Thought 2: Kindness is one thing; accommodation is quite
another — or maybe accommodation is simply kindness at an institutional level.
Every day of our travels we were as grateful for as we were dependent upon the
bilingual provisions Europeans make — in public spaces like elevators, train
stations, airports and museums — but in more intimate ones as well, like shops
and sidewalk cafes. Menus commonly included English translations. Announcements
were routinely given in multiple languages. Brochures were always diversely
translated. We were never far away from someone or some tool that would help us
bridge the language gap. We were utterly and completely at the mercy of these
considerations. And I was sobered by the realization of how seldom we, in this
country, reciprocate. Paralyzingly mono-lingual, we condemn foreign travelers
to their own resources, in so doing condemning ourselves to our own prejudiced
or clueless insularity. That they routinely succeed is more to the credit of
those travelers multi-lingualism than our hospitable provision. Thank you,
France, for extending your hand to help us navigate the stumbling divides.
Thought 3: I love our home, our land, our heritage, and
it was, in any number of ways, warming to return after such a wonderful
excursion. That said, it was relief and delight to be away; to gain distance
from and perspective on the roiling stomach of this profoundly ill American
culture. Left or right, angry or appalled, righteous or repulsed, surely we can
agree that we are together in a very unhealthy civic space. Europeans certainly
have their own problems and cultural viruses, but blessedly they went out of
their way to screen us from them. Meanwhile, in their keeping, we could cleanse ourselves — ever
so briefly — of the moral, political and social vomit that is drenching us
these days. And now back, to consider fresh avenues for wading restoratively
back into the stench.
Thought 4: I was, through all these steps, mindful of things we, in our country, do well. As one example, I don’t really know how people with mobility limitations function in the areas we visited. Rarely is there a ramp. Routinely are there steps. Occasionally there are handrails, but just as often you wobble at your own risk. One of our apartments required stooping and almost comically careful contortions to access. Anyone with crutches or a wheelchair would be sleeping in the courtyard. We have passed laws to look after such loved ones. Where we visited in France I suppose such people just stay home.

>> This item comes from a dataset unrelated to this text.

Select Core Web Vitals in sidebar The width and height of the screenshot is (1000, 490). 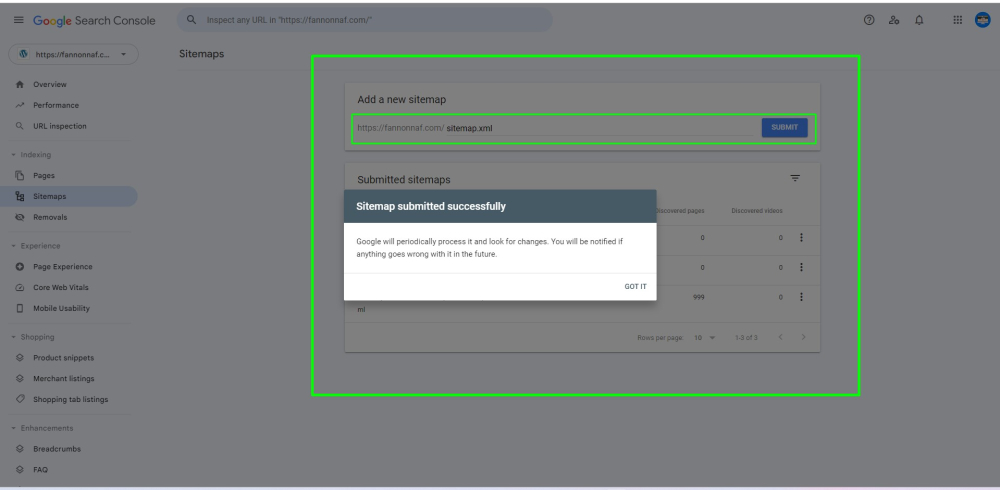click(x=60, y=287)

On another occasion we were spending an unexpected afternoon learning from an older gentleman. In the course of the conversation he lamented the exodus of young people from France where they are given little room to grow. “We don’t value young people,” he said with a sigh, “and so they leave.” I could have countered that in our country the situation is reversed — we revere only the technological facility of the young and ignore the wisdom of age — but either way there is room to improve.

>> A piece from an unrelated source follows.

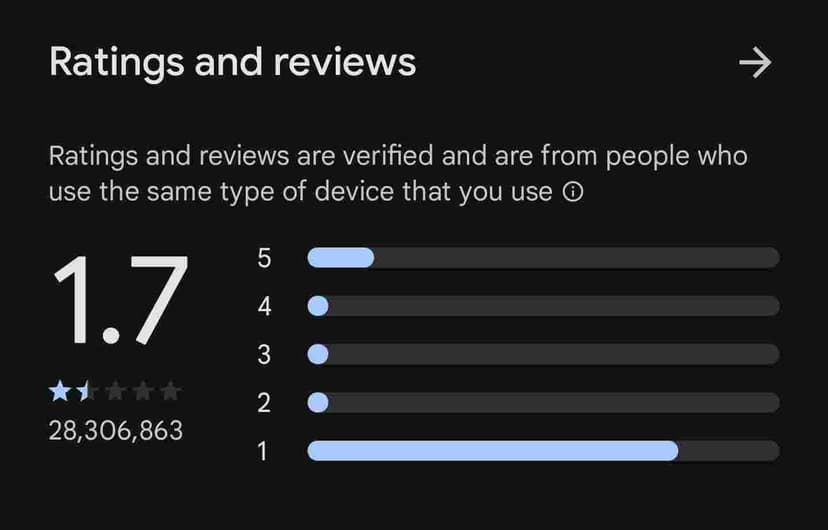Click the 'Ratings and reviews' heading
The width and height of the screenshot is (828, 530).
point(232,62)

Which ultimately is the residual taste in my mouth from our time away. Yes, we had lots of fun away. Yes, we looked forward to returning home. But having returned I even moreso than before bemoan the precious time we waste as a country in self-congratulatory boasts of our own greatness — “we are the best in the world,” blah, blah, blah — when it would be so much more productive...and interesting...to explore and lean toward what we might yet learn and how we might grow still better. It’s fine to keep in mind how far we’ve come; even better to be resiliently honest about where we can still beneficially go.
With that, I think I'll take another nap.